The manuscript is in general, as is evident from the facsimile, easy to read, even including the marginal glosses, many additions and corrections. On some facsimile pages the writing from the other side shows through the paper and it is difficult to make out the text. The same thing is true for the original, but the critical edition should make the reading easier for the person who is not familiar with Bretkūnas' style of handwriting. The entire manuscript was checked and corrected many times by Bretkūnas, who, even as he was preparing the first version, made many changes. Therefore the solution of many of the problems of textual criticism required an intensive and time-consuming study of the manuscript, problems for which solutions are to be offered in the edition volumes, see the review of the book by Jochen Dieter Range in this issue. The facsimile volumes will, however, allow the reader to check for himself or herself the results of the study of the problems of textual criticism given in the edition volumes. In addition, the facsimile editions offer a living representation of the manuscript which cannot be directly communicated through description (foreword to 1.6, p. VIII, 1.7, p. VIII-IX).

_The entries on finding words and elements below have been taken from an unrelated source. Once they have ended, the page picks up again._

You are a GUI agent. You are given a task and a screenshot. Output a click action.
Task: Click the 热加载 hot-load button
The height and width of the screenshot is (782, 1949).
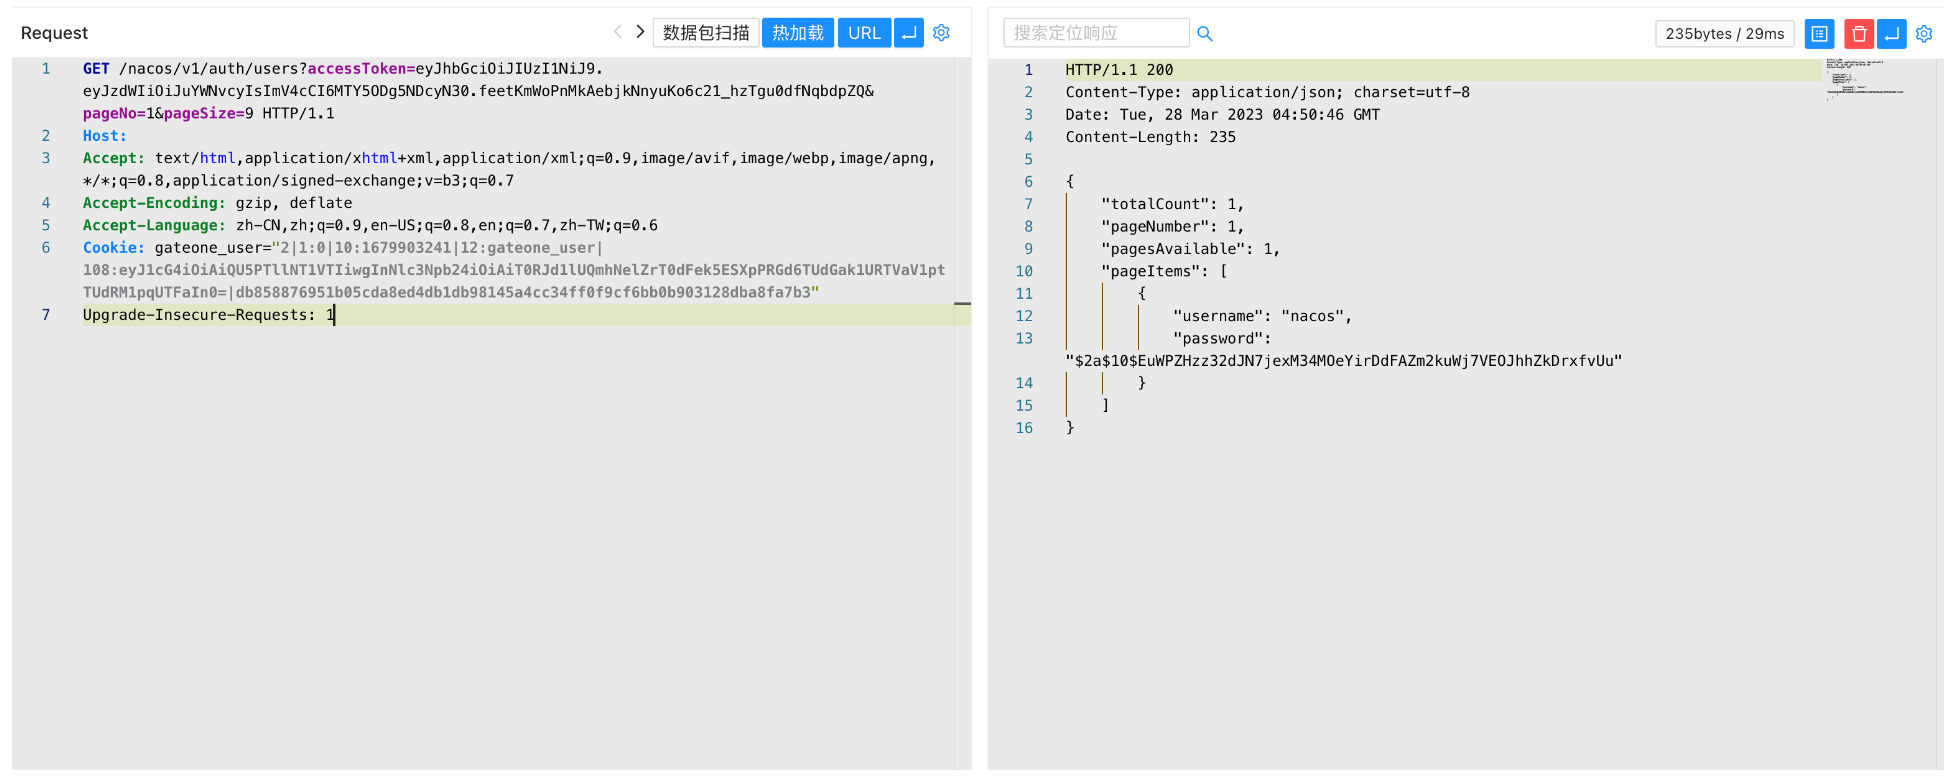click(797, 33)
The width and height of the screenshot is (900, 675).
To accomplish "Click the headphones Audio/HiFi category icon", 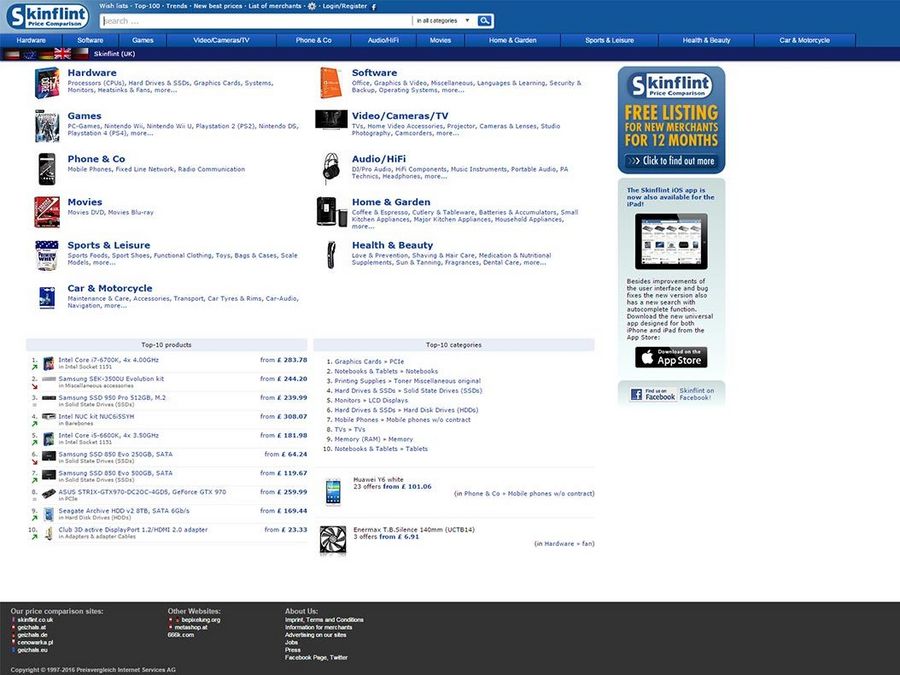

Fittingly Prof. Scholz has dedicated vol. 1.6 to that great man of Baltic studies Prof. Ernst Fraenkel who in 1947 opened the world of Lithuanian studies for him. Vol. 1.7 was dedicated by Prof. Scholz to the famous Latvian philologist Prof. Karlis Dravinš who in 1978 first suggested to him a facsimile edition of Bretkūnas Bible.
Fortunately, Prof. Scholz received financial support for publication from the Alfried Krupp von Bohlen und Halbach-Stiftung. As a result the volumes are handsomely bound and on high quality paper which does credit to the printer, Ferdinand Schoningh of Paderborn. I am looking forward to the appearance of future volumes in this series, a series which is already and promises to be in the future a fundamental source for Lithuanian and Baltic studies. Our thanks are due to Prof. Scholz and Jochen Dieter Range for their contribution.
Palionis, Jonas and J. Žukauskaitė, eds. 1983. Bretkūnas, Jonas. Rinktiniai raštai. Vilnius, Mokslas.